Kulihat wajah Abi merenggut, murung dan tak banyak berkata. Mungkin saja beliau pun sedang banyak berpikir atau galau.
Sambil menunggu antrian pengambilan,kami mencari tahu jadwal praktek Profesor tersebut yang ternyata besok sore. Aku sendiri sebenarnya ragu untuk meminta suamiku setuju untuk menemuinya besok mengingat suamiku juga akan berangkat kembali bekerja di hari Jumat. Takutnya beliau ingin beristirahat dan tak kemana mana sebelum pergi kerja nanti. Dari raut wajahnya pun aku mengira bahwa beliau sedang tak enak diajak diskusi. Lalu bagaimana dong? Sementara ini adalah hal yang urgent menurutku karena berhubungan dengan kesehatan anak.
Akhirnya kuberanikan diri memberi tahunya, dan keinginanku untuk segera membawa Maryam ke profesor tersebut. Alhamdulillah, beliau setuju tapi masih dengan wajah yang tak nyaman. Kucoba tak ambil pusing sikapnya yang berubah menjadi dingin seperti es.
Saat pulang Kakak mengatakan ia lapar dan ingin makan, aku pun menyetujuinya kemudian kami pun mencari tempat makan.
Di tempat makan anak-anak tampak senang dengan adanya area bermain anak. Mereka tampak ceria dan bahagia meski hanya menaiki sebuah perosotan sederhana.

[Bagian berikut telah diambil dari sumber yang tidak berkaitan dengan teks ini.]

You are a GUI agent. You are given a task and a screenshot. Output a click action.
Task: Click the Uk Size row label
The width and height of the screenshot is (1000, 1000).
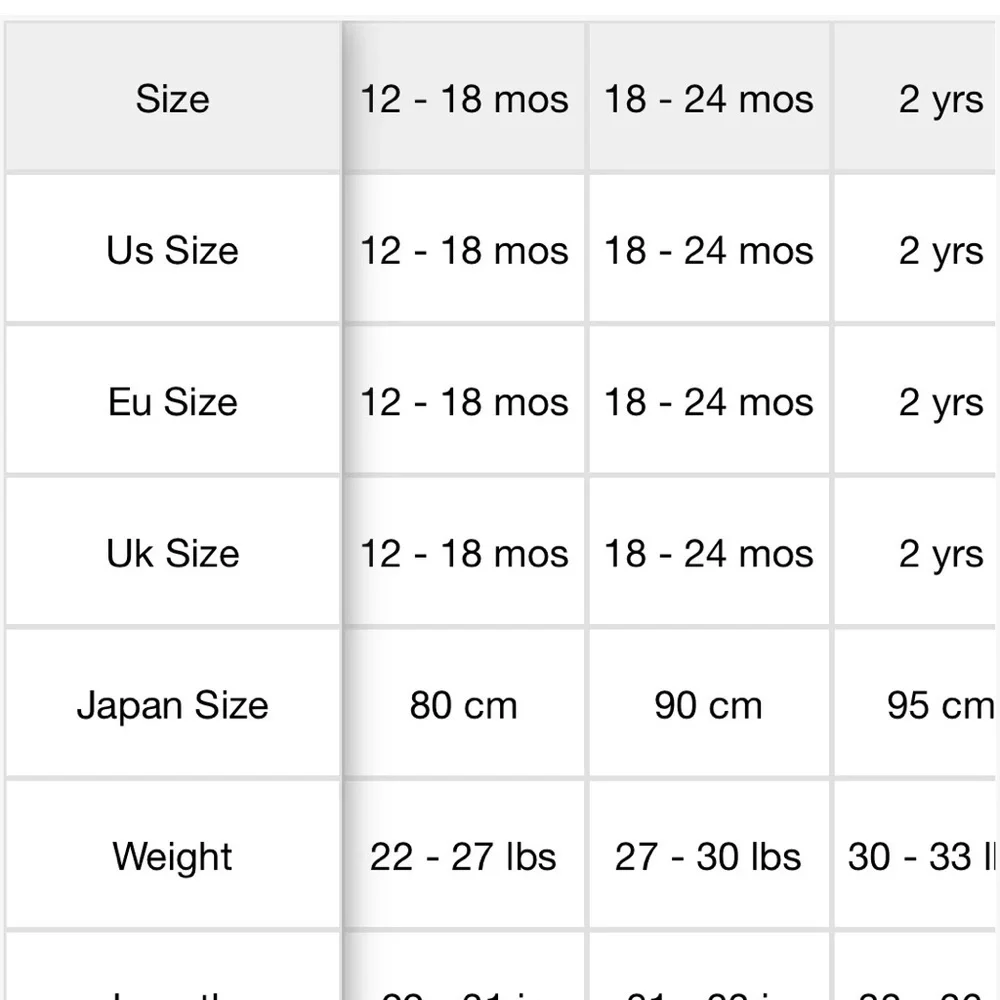click(173, 552)
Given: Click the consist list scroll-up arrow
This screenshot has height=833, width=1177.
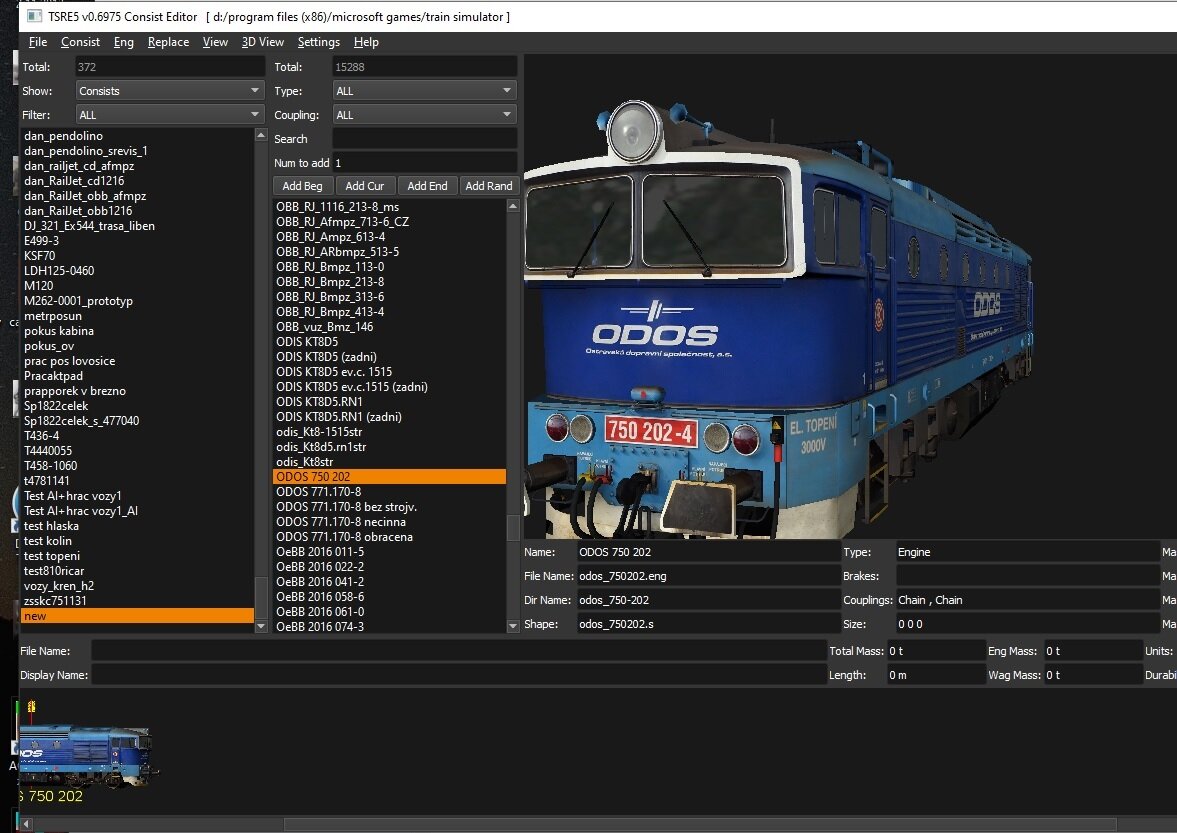Looking at the screenshot, I should 261,136.
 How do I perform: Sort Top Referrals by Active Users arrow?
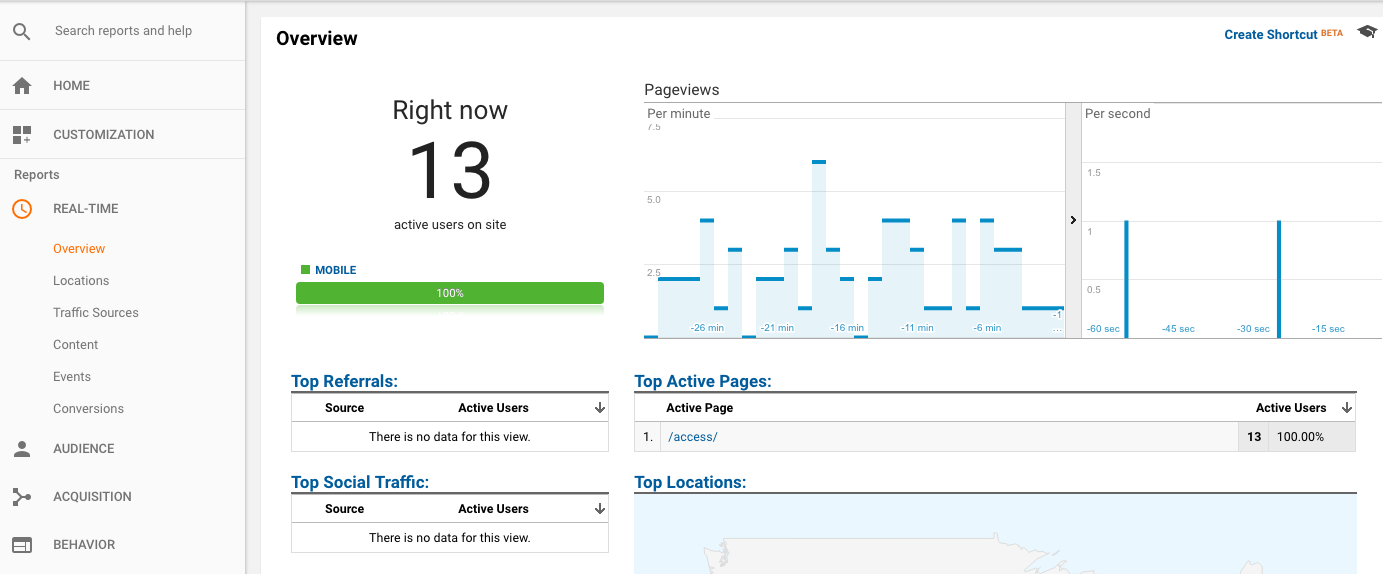(599, 408)
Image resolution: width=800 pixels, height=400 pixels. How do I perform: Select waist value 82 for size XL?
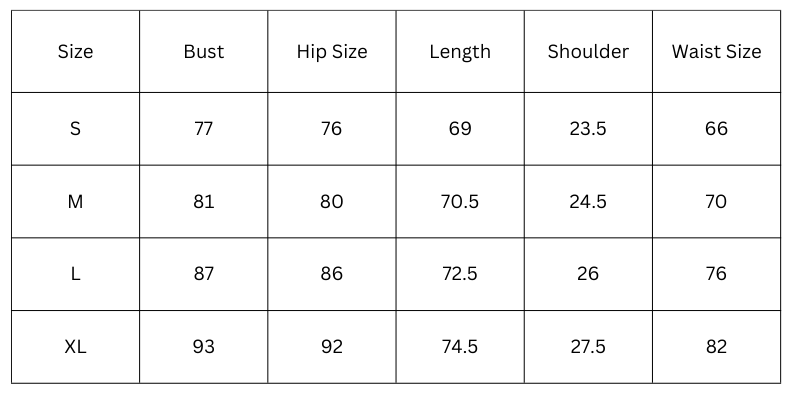pos(716,347)
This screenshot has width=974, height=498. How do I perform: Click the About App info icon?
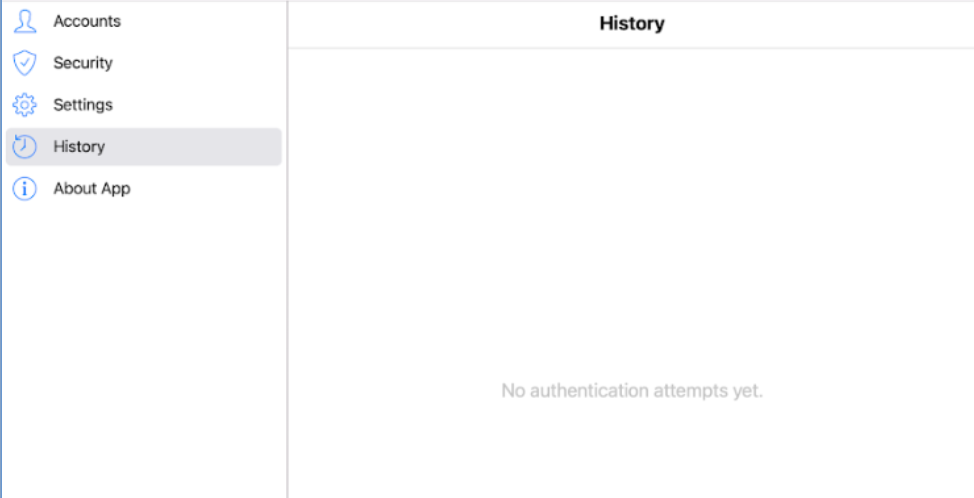tap(24, 189)
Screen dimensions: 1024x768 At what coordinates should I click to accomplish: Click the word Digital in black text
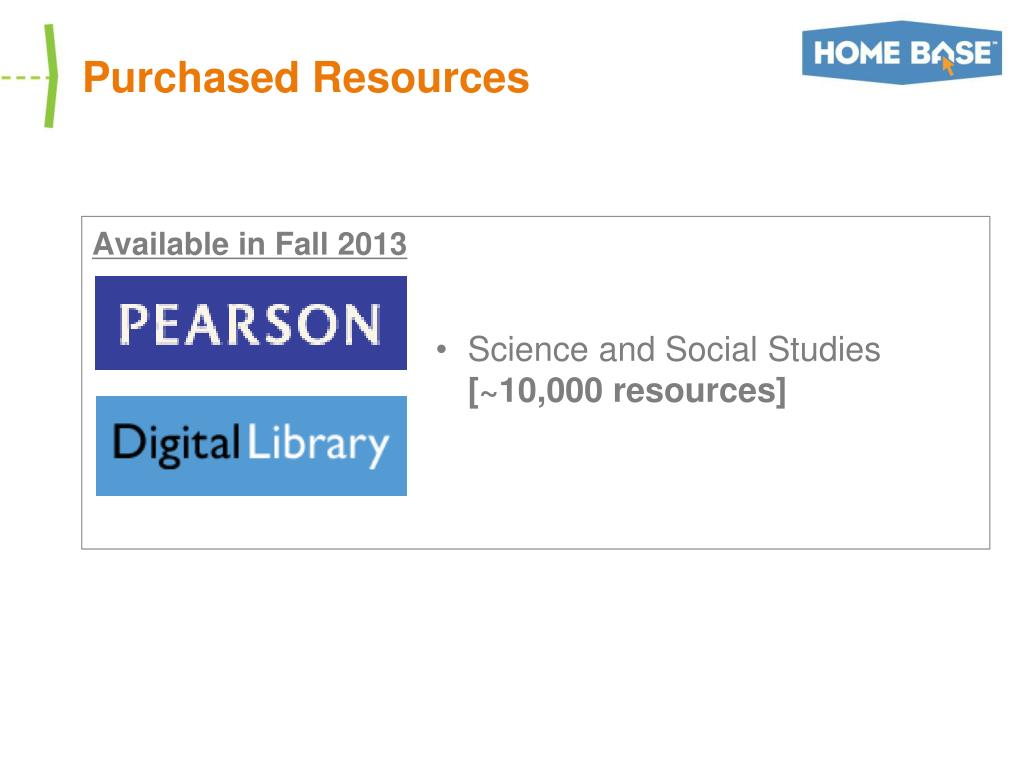176,444
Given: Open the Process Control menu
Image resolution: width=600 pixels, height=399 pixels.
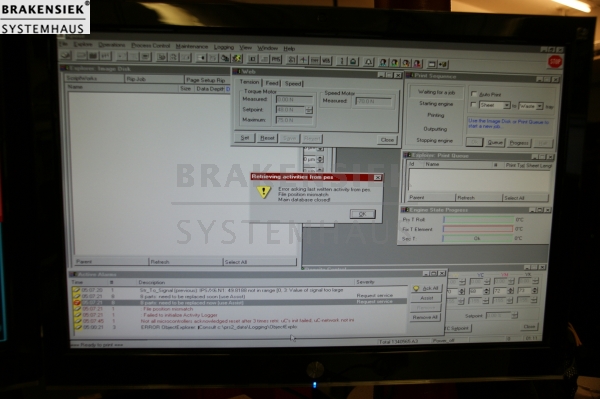Looking at the screenshot, I should click(x=150, y=46).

Berbanding terbalik dengan anak-anak yang tampak ceria dan bahagia, kuperhatikan suami yang semakin murung dan dingin. Kucoba cairkan suasana dengan mengajaknya mengobrol tapi ia bilang ia sedang tak ingin mengobrol. Ku coba meminta maaf apabila aku punya salah. Ia membalas dengan ucapan permintaan maaf yang sama.
Ah, aku tak suka situasi seperti ini. Situasi yang tiba-tiba tanpa sebab ia menjadi super dingin. Aku coba tetap sabar dengan tak menyerah mengajaknya mengobrol dan menghiburnya agar ia tersenyum. Kucoba juga leyeh-leyeh di pundaknya meskipun sebenarnya aku malu. Ya, dia berhasil tersenyum tapi langsung berlalu.
Kucoba membaca pikirannya dan mengatakan padanya apakah kamu sedang memikirkan ini dan itu? Ia merespon dengan anggukan atau senyuman tipis tak berbekas.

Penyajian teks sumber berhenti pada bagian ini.